▸ Problem 1
In the phosphor passage, what CRI value does YAG:Ce provide at an excitation wavelength of 450 nm?
▸ Problem 2
Decide whether each statement agrees with the phosphor passage, and quote the words that settle it: (a) The laser blue peak has a full width at half maximum of less than 5 nm. (b) LSN:Ce has a narrow spectral emission peak. (c) Ce:GdYAG has a lower CRI value than the other two candidates.

▸ Reading passage
——————
Even with these advancements, enhancing the CRI is crucial for further development, one of the primary reasons for the low CRI value obtained by PiG-F using a single phosphor is due to the laser blue peak having a full width at half maximum (FWHM) of less than 5 nm, which results in the limited coverage of the visible spectrum. The most popular commercially available yellow-emitting phosphor is YAG:Ce, which provides a CRI value of 73.0 at an excitation wavelength of 450 nm.35 The spectral emission band of the YAG:Ce phosphor is also narrow, leaving much room for improvement in its color rendering index. In some previous studies, red emission was introduced by the addition of red-emitting ions such as Gd3+, Gr3+ and Pr3+ in YAG:Ce.36–39 Among them, the CRI value for Ce:GdYAG is slightly better than the other two candidates.40 In the meantime, the yellow phosphor LSN:Ce that exhibits a wide spectral emission peak has a CRI value of just 74.9 after being encapsulated as a PiG-F.41 It is extremely difficult to obtain a high CRI value based on just a single phosphor under laser light illumination.
——————
▸ Dataset excerpts
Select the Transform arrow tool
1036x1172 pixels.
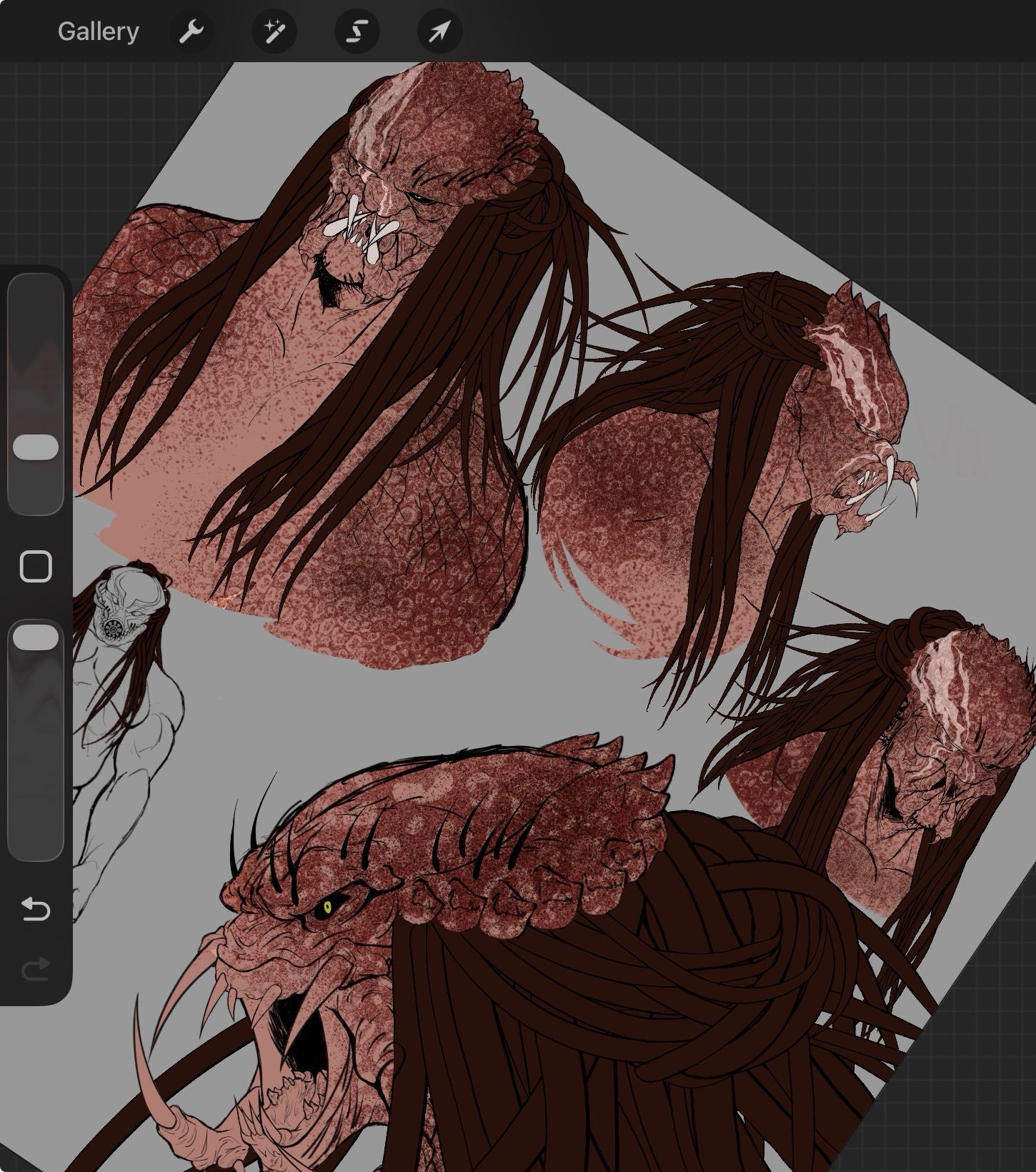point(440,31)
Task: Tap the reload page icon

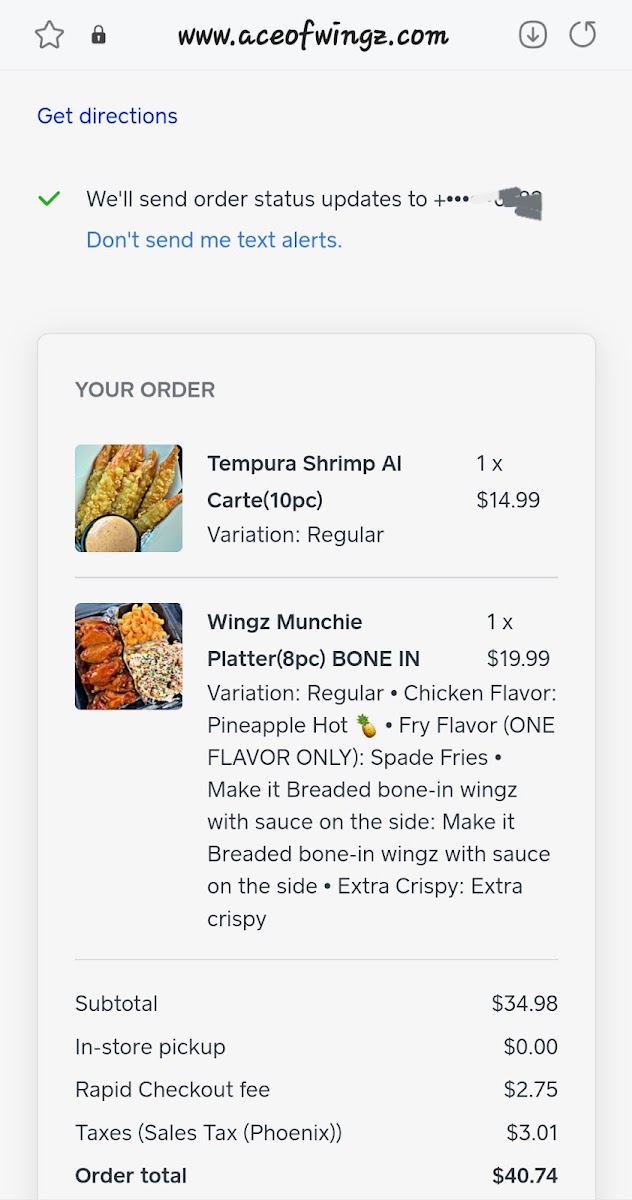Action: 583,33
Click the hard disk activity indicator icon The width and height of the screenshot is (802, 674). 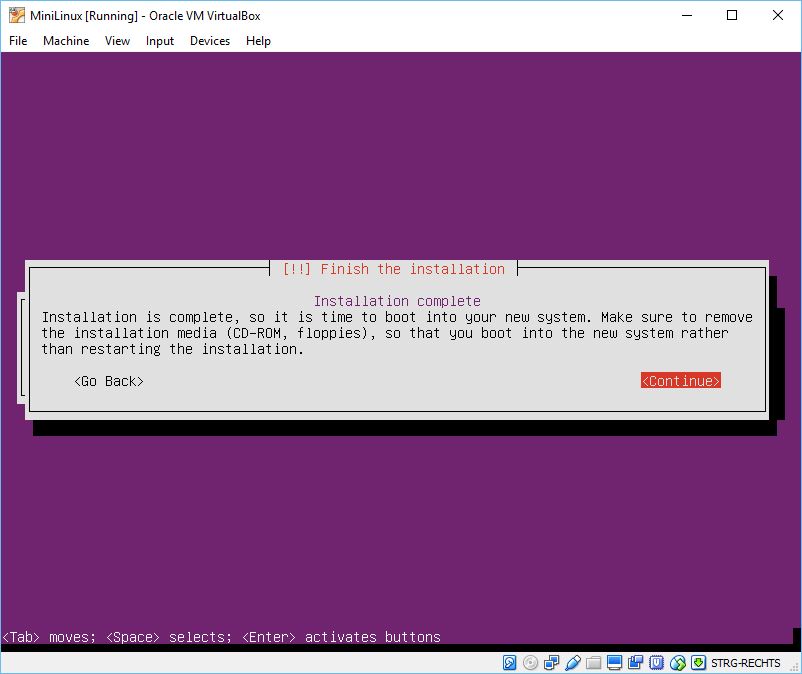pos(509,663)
——————
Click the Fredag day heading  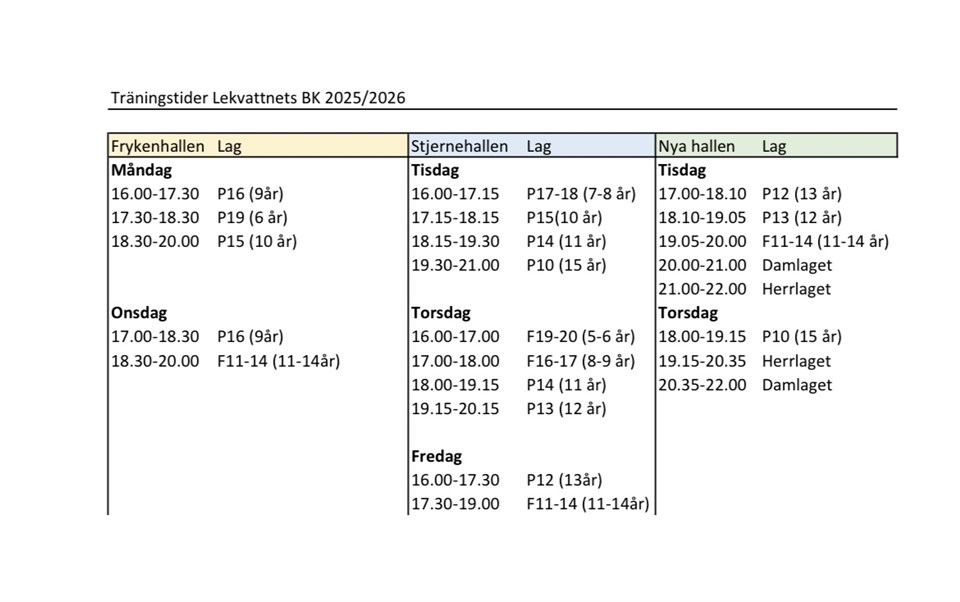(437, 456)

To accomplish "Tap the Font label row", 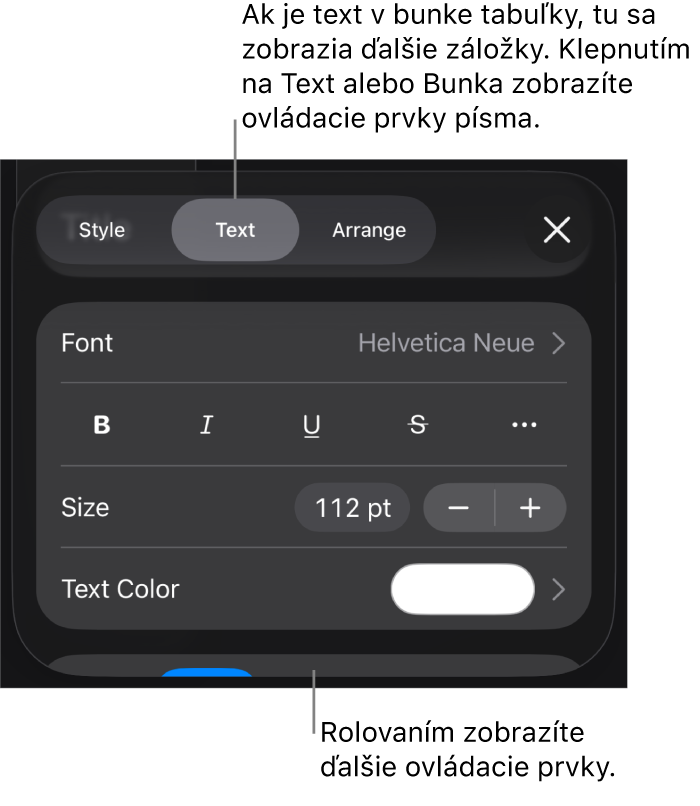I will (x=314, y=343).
——————
▸ Expected answer 1
73.0

▸ Expected answer 2
(a) Yes: "the laser blue peak having a full width at half maximum (FWHM) of less than 5 nm"
(b) No: "the yellow phosphor LSN:Ce that exhibits a wide spectral emission peak"
(c) No: "the CRI value for Ce:GdYAG is slightly better than the other two candidates"